India has further eased rules on foreign direct investment in a range of industries in an attempt to support the sliding currency and boost growth.

Senior cabinet ministers and Prime Minister Manmohan Singh approved the plans at a meeting late on Tuesday.

The move will allow 100% foreign ownership in the telecommunications industry, up from 74% at the moment.

The reforms still need clearance from the full cabinet.

In September last year, the government announced the opening up of India's huge retail sector to foreign supermarkets, which led to protests in the streets from small shop owners.

Tuesday's move would allow companies such as Britain's Vodafone Group and Norway's Telenor ASA to operate in the country without the need to partner with an Indian company.
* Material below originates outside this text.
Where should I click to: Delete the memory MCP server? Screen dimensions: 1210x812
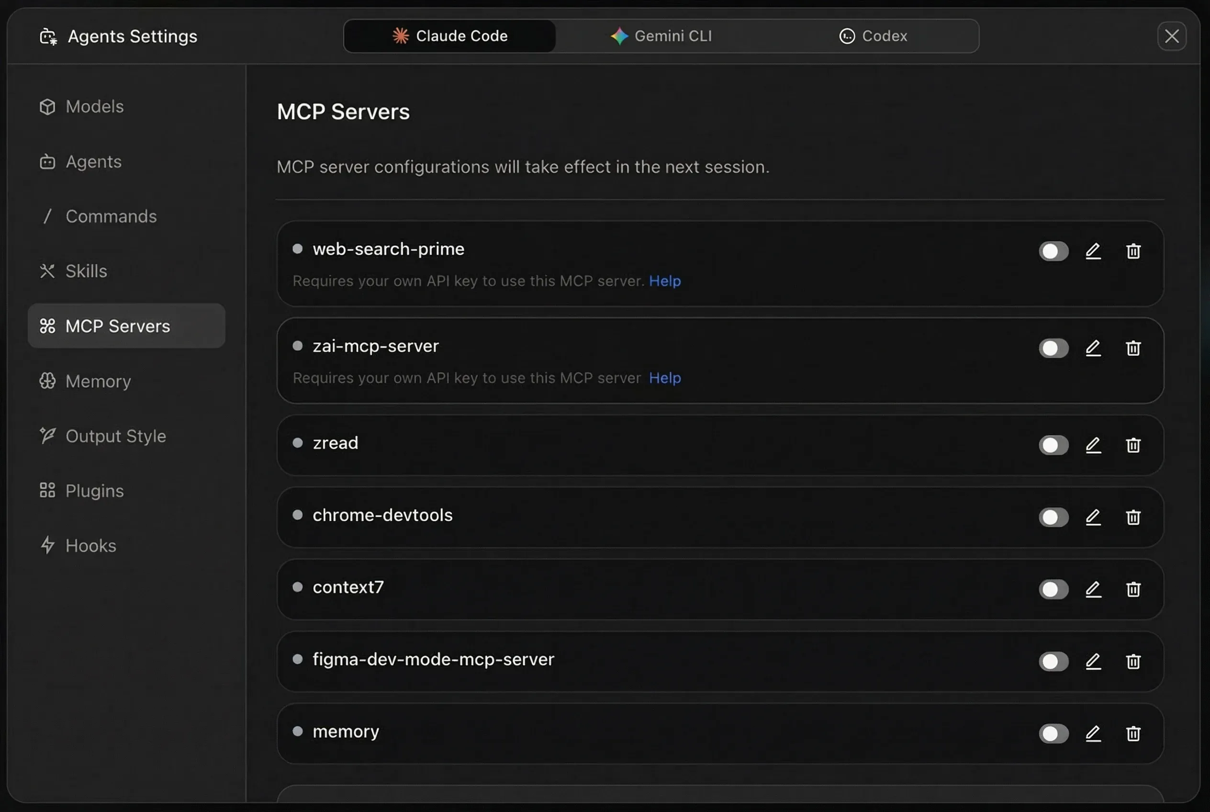pos(1133,734)
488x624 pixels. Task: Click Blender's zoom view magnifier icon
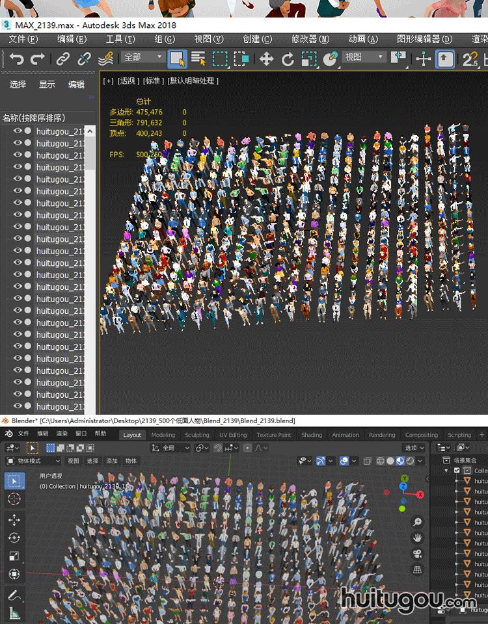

Restrictions in a dozen other industries including insurance and tea plantations would be relaxed or abolished, said Commerce Minister Anand Sharma.

"We expect more foreign direct investment to flow in with these decisions," Mr Sharma said at a press conference.

In the defence sector, the cap for foreign direct investment will remain at 26% but proposals beyond that will be assessed on a case-by-case basis.

Economist say attracting investors is key to bolstering India's economy, which expanded at its slowest pace in a decade.

The Indian rupee has fallen in value to record lows in recent weeks, hitting an all-time low of 61.21 against the US dollar.